» **WHAT THIS TASK INVOLVES**: Each entry below needs to be copied exactly, with nothing dropped.

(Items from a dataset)
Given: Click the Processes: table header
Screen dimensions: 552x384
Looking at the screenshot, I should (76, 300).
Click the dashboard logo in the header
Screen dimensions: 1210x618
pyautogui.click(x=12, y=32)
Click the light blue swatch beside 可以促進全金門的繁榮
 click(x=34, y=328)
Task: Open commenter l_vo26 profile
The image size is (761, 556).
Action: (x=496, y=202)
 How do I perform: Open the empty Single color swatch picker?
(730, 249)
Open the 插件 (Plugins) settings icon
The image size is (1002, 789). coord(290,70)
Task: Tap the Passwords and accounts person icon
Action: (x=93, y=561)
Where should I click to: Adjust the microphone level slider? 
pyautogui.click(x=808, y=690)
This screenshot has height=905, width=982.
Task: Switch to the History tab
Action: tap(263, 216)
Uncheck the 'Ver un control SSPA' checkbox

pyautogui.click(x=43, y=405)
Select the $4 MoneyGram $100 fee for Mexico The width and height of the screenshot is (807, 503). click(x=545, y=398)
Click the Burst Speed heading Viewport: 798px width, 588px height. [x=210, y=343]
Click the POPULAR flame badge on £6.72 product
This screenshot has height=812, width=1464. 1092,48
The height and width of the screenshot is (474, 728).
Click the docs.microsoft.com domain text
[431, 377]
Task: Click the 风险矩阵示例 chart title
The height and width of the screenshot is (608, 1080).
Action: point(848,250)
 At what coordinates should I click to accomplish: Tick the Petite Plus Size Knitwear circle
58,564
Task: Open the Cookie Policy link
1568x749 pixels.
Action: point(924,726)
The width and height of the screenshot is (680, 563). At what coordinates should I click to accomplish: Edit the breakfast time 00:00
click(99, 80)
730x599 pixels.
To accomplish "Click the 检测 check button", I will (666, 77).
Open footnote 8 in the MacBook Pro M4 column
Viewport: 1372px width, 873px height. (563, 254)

» **RESULT**:
Given: Click the Processes: table header
Screen dimensions: 552x384
Looking at the screenshot, I should (76, 300).
Click the dashboard logo in the header
Screen dimensions: 1210x618
pyautogui.click(x=12, y=32)
Click the light blue swatch beside 可以促進全金門的繁榮
 click(x=34, y=328)
Task: Open commenter l_vo26 profile
The image size is (761, 556).
Action: (x=496, y=202)
 How do I perform: Open the empty Single color swatch picker?
(730, 249)
Open the 插件 (Plugins) settings icon
The image size is (1002, 789). coord(290,70)
Task: Tap the Passwords and accounts person icon
Action: (x=93, y=561)
Where should I click to: Adjust the microphone level slider? 
pyautogui.click(x=808, y=690)
This screenshot has height=905, width=982.
Task: Switch to the History tab
Action: tap(263, 216)
Uncheck the 'Ver un control SSPA' checkbox

pyautogui.click(x=43, y=405)
Select the $4 MoneyGram $100 fee for Mexico The width and height of the screenshot is (807, 503). click(x=545, y=398)
Click the Burst Speed heading Viewport: 798px width, 588px height. [x=210, y=343]
Click the POPULAR flame badge on £6.72 product
This screenshot has height=812, width=1464. 1092,48
The height and width of the screenshot is (474, 728).
Click the docs.microsoft.com domain text
[431, 377]
Task: Click the 风险矩阵示例 chart title
The height and width of the screenshot is (608, 1080).
Action: point(848,250)
 At what coordinates should I click to accomplish: Tick the Petite Plus Size Knitwear circle
58,564
Task: Open the Cookie Policy link
1568x749 pixels.
Action: point(924,726)
The width and height of the screenshot is (680, 563). At what coordinates should I click to accomplish: Edit the breakfast time 00:00
click(99, 80)
730x599 pixels.
To accomplish "Click the 检测 check button", I will (666, 77).
Open footnote 8 in the MacBook Pro M4 column
Viewport: 1372px width, 873px height. (563, 254)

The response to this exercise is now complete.